The biggest Wall Street banks have spent more than $93 billion dealing with the fallout from the housing bust, settling disputes with the U.S. government and homeowners. Now they must face the Germans.
HSH Nordbank AG, DZ Bank AG and Sealink Funding Ltd. are among firms that filed more than 30 lawsuits against Wall Street lenders in New York state court last year claiming they were sold flawed mortgage products. The litigation may contribute to about $25 billion in further costs for banks to resolve claims on bonds not backed by the government, Compass Point Research and Trading LLC estimates.
“It is a constant reminder that there is a tremendous amount of legacy costs related to underwriting, servicing and the selling of mortgages,” said Kevin Barker, an analyst with Compass. “We could see several material settlements in the next year as this plays out.”

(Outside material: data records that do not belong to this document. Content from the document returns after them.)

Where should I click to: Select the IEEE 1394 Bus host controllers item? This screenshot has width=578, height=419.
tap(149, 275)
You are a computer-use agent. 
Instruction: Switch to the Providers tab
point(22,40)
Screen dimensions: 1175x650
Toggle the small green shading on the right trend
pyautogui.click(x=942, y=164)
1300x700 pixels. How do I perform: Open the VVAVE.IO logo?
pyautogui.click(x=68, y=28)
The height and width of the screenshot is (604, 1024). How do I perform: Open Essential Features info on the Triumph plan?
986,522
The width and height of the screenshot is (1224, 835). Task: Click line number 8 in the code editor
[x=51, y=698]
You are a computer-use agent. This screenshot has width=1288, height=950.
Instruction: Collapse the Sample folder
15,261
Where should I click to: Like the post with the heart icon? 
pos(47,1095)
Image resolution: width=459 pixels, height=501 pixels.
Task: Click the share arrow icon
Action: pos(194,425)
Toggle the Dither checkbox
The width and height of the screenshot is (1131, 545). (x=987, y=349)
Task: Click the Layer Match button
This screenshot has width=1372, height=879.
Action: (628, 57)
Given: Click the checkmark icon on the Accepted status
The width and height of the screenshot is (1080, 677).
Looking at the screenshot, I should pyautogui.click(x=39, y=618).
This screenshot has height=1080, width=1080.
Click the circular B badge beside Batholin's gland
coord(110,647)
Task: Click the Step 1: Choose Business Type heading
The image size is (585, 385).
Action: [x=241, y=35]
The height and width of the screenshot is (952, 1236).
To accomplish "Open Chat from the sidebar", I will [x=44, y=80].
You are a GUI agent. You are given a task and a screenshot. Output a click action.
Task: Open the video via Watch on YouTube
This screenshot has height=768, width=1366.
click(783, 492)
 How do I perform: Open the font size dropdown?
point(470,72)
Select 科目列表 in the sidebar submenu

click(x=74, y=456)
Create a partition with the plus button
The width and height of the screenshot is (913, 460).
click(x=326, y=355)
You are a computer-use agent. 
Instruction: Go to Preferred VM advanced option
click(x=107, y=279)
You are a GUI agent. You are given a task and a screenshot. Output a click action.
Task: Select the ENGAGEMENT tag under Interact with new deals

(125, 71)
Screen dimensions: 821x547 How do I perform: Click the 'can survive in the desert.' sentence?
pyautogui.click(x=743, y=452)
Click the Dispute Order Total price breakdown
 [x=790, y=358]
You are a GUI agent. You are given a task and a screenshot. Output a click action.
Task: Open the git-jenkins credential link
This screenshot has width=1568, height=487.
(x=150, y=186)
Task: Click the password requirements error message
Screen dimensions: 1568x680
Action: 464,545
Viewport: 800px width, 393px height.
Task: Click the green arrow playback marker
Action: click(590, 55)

German investors’ appetite for higher-yielding debt helped fuel the bubble that triggered the global credit crisis, forcing German taxpayers to spend more than 300 billion euros ($406 billion) to shore up the country’s biggest banks, which are now in varying stages of repaying the funds. In “Boomerang,” Michael Lewis’s book about the European debt crisis, he writes that when Wall Street banks “sent their sales forces out to scour the world for some idiot” to invest in their securities, a “disproportionate number of those idiots were in Germany.”